When Margaret Edson's play Wit won the Pulitzer Prize for Drama in 1999, regional theatres across North America began scrambling to get it into their seasons. Centaur Theatre's production, which opened last week, could hold its own against any company on the continent.

As a text, Wit's unsentimental depiction of a 50-year-old woman's battle with cancer is near-perfect. Director David Latham knows when to stand back and just let the play work its magic. I believe the lead character herself--tough, unsentimental English professor Vivian Bearing would approve.

Bearing is played at Centaur by Rosemary Dunsmore, a great Canadian actress we haven't seen nearly enough of on Montreal stages. Much will be made of her willingness to shave her head and look truly dreadful as the terminal patient, but these are not the things that make her performance riveting. It is the way she portrays not the patient, but the human being who finds herself reduced, in the minds of her doctors, to a case, or a biology experiment. "I am a scholar. Or I was," she says wryly, "when I had shoes, when I had eyebrows."

Although we only ever see Vivian padding about in bare feet and ball cap, the play gives us a strong sense of the formidable presence, the intimidating brilliance of this expert on John Donne's poetry. Vivian is prickly, not cuddly. She doesn't want pity, she wants respect. And while suffering through the immense indignities of cancer treatment, she never lets us reduce her to a victim.

The play is theatrical, with Vivian frequently stepping out of the action of her story to directly address the audience. David Gaucher's set design, like his work on Centaur's Waiting for Godot, is a wonder of simplicity. A few moving panels in a sickly hospital green create various settings without ever slowing the action. This is a tight play--under two hours with no intermission--and there's no time for blackouts. Luc Prairie's lighting sticks to an appropriately cold palette and the exposed lighting grid emphasizes the sense that Vivian is a specimen under observation in a lab.
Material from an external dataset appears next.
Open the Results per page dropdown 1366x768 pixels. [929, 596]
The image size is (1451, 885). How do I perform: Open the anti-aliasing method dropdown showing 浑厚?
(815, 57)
Wit portrays the stock character of the insensitive doctor in the persons of the middle-aged Dr. Kelekian (Peter Millard) and his quartet of 12-year-old med students. What's new and fascinating in the dynamic between them and Vivian is that, even as she suffers under their professional indifference, she respects them as serious researchers like herself. In their place, she realizes, she would behave exactly as they do.

Latham has assembled a fine ensemble cast, and that despite the fact that Wit is essentially a star vehicle. Carolyn Hetherington, who has proved her star quality to Centaur audiences in The Beauty Queen of Leenane and Driving Miss Daisy, shows she's no prima by accepting a small role in Wit. Also featured are Paula Jean Hixson and Ian Watson.

A play about terminal cancer is a hard sell to theatregoers. Particularly if you've lost someone to cancer, Wit is rough going. But if you love good theatre, and realize how rare it is that all the elements come together to make art, you must go see Wit.

Somewhat unfortunately, Centaur has programmed its Wild Side Festival concurrent with Wit. Underway since Tuesday, five plays play in rep over 11 days. The Two Trees, a one-man play about the poet Yeats, is my best bet. Also featured are The Median Strip, by Richard Strand, See Bob Run, by Daniel MacIvor, Surviving Wor(l)ds, by Endre Farkas, and The Darling Family, by Linda Griffiths.